# Stated problem 1
Answer these questions from the article on canceled debt and taxes:
(a) What form does a taxpayer usually receive at the end of the year when a debt is reduced?
(b) How does the IRS view the forgiven amount?
(c) What circumstance lets the taxpayer exclude the amount from income?
# Stated problem 2
Pick up the article on canceled debt and taxes after its last sentence and carry it forward.

### Excerpt

Cancellation of debt could be viewed as income come tax time

Aug 5 2013 - 10:49pm


Newspapers and the Internet are full of articles regarding the recovering economy. However, taxpayers may need to "recover" by making agreements with credit card companies to lower the amount of debt owed. When this happens, the taxpayer usually receives a Form 1099-C at the end of the year. This form informs the Internal Revenue Service that a portion or all of a debt was forgiven.

The IRS views this forgiveness as income to the taxpayer. It is difficult to understand because the taxpayer did not receive the forgiven amount physically, but an agreement was made to reduce the amount of debt the taxpayer owed and therefore the reduction is no longer attached to a repayment. The taxpayer did receive property from the credit card company through purchases made before to the reduction of debt that they no longer have to pay for in full. Nevertheless, when the Form 1099-C is received the amount must be included as income to the taxpayer.

There are, however, certain circumstances that allow the taxpayer to exclude the amount as income.

If the taxpayer's 1099-C was from a foreclosure of his principal residence, the IRS allows for the debt to be excluded from the taxpayer's income.

However, there are conditions, as always, that must be met for this to occur.

######
### Given material

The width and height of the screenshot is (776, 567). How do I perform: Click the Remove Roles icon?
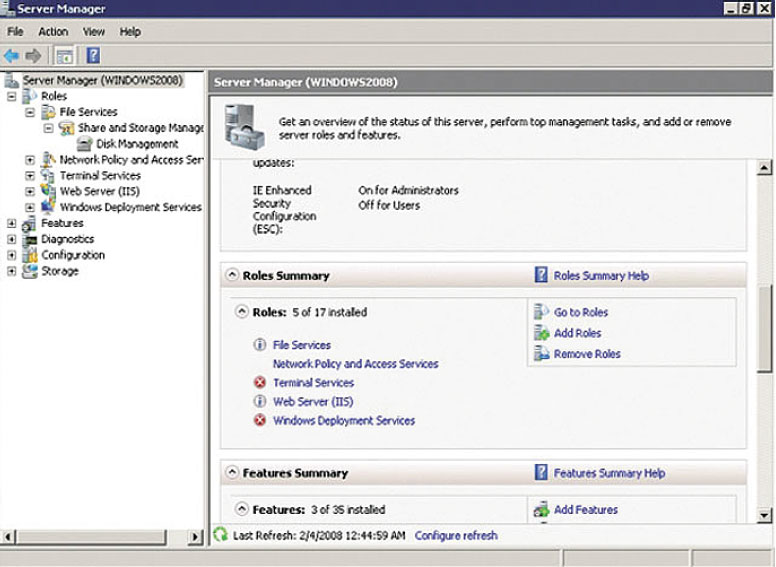coord(541,354)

######

# Exercise answer 1
(a) Form 1099-C.
(b) It views the forgiveness as income to the taxpayer.
(c) The 1099-C came from a foreclosure of the taxpayer's principal residence.

# Exercise answer 2
The Qualified Principal Residence Debt was extended until Dec. 31.

The IRS allows for the exclusion of debt associated with a principal residence but is limited to $2 million of acquisition debt.

Form 982 (Reduction of Tax Attributes Due to Discharge of Indebtedness) must accompany the tax return.

If the debt canceled was not for taxpayers' principal residences, the debt may still be excluded if the taxpayers are able to show that they were insolvent immediately before the debt was canceled. The insolvency is determined by the taxpayer identifying the liabilities (bills) and assets (cash and property) owed and owned before the debt was canceled.

To simplify, let's look at the following example of insolvency outlined below:

Liabilities =

Credit card debt


Vehicle loans

Income and real estate taxes due

Other loans and past-due bills

Assets =

Cash and bank account balances

Fair market value vehicles

Fair market value real estate

Fair market value household items (furniture, etc.)

Investment accounts, IRAs, etc.

Cash value of life insurance

Other assets

If the total of the liabilities is more than the total of the assets, insolvency exists.

Form 982 must be attached to the tax return and the canceled debt may be excluded in income. Remember to determine your financial position before the canceled debt.

If the debt canceled is not for a principal residence and the insolvency test shows that the assets are more than the liabilities, the amount of the canceled debt must be included on Line 21 of the tax return as income.

There are more ways to reduce the amount of the cancellation of debt and Publication 4681 goes into more detail regarding reducing the amount of the canceled debt on the tax return.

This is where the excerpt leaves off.